◆ Istruzioni
- A) Per favore, trascrivi il passo del brano sulla ricostruzione che comincia con le parole "Oggetto di controversia" e si chiude dopo "30-4-09 n. 1356).".
- B) Traduci in inglese questa frase del brano sulla ricostruzione: «In merito alla vicenda, dalle espressioni giurisprudenziali, si evince che "La P.A. resistente asserisce di essere pervenuta alla conclusione della preesistenza anche del 1° piano sulla scorta di accurata e adeguata indagine anche storica, la assentita ricostruzione del primo piano potrebbe ricondursi ad una delle opere insite o ricomprese nelle categorie assentite dallo strumento urbanistico".»

◆ Brano fornito
⟨
Art. 3 - definizione interventi - d.p.r. 380/01 TESTO UNICO EDILIZIA

 

 

 

 

 

 

 

 

 

 

 

 

 

 

 

 

 

 

 

 

 

 

 

Ricostruzione: significato - è il ripristino contemplato nella definizione di restauro e risanamento conservativo?
di romolo balasso architetto

Oggetto di controversia è stata la permessa "ricostruzione" di un piano primo "sul presupposto che il fabbricato da riattare e trasformare fosse composto – quanto meno nel passato meno recente - che, oltre al piano terra, visibile all’epoca del rilascio, esistesse (o fosse esistito) anche un piano superiore" (Così in TAR Veneto, 30-4-09 n. 1356).

La "ricostruzione", viene sostenuto in giudizio da una delle parti, non esistendo esplicitamente come categoria autonoma, si deve far rientrare in quella di "restauro e risanamento conservativo", in quanto la definizione legale prevede espressamente che tali interventi "... comprendono il consolidamento, il ripristino e il rinnovo degli elementi costitutivi dell’edificio, l’inserimento degli elementi accessori ...", sopratttutto nel caso in cui le NTA ammettessero che per ripristino “devono intendersi gli interventi di ricostruzione di quelle parti originali dell’edificio crollate o demolite che sono documentate in modo incontrovertibile (con foto, disegni, documenti, catasti) e la cui ricostruzione è indispensabile per la ricomposizione architettonica e tipologica dell’edificio stesso” (c.d. ripristino tipologico e filologico di una preesistente struttura).

In merito alla vicenda, dalle espressioni giurisprudenziali, si evince che "La P.A. resistente asserisce di essere pervenuta alla conclusione della preesistenza anche del 1° piano sulla scorta di accurata e adeguata indagine anche storica, la assentita ricostruzione del primo piano potrebbe ricondursi ad una delle opere insite o ricomprese nelle categorie assentite dallo strumento urbanistico".
⟩
◆ Sezione dati
⟨
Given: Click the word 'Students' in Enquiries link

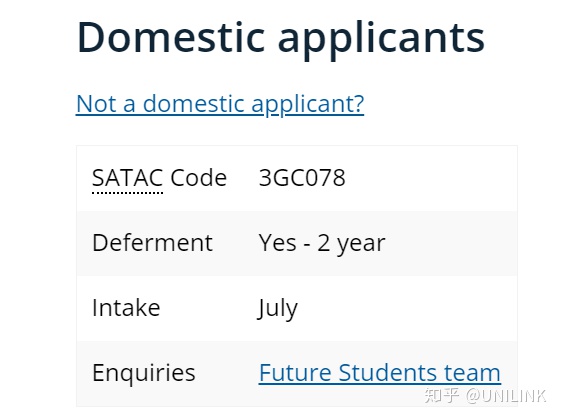Looking at the screenshot, I should pos(388,373).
⟩
◆ Risposte
- A)
Oggetto di controversia è stata la permessa "ricostruzione" di un piano primo "sul presupposto che il fabbricato da riattare e trasformare fosse composto – quanto meno nel passato meno recente - che, oltre al piano terra, visibile all’epoca del rilascio, esistesse (o fosse esistito) anche un piano superiore" (Così in TAR Veneto, 30-4-09 n. 1356).

- B) Regarding the matter, it emerges from the court's statements that "The respondent Public Administration asserts that it reached the conclusion that the 1st floor had also previously existed on the basis of a careful and adequate investigation, historical as well, the authorized reconstruction of the first floor could be traced back to one of the works inherent in or included in the categories authorized by the planning instrument".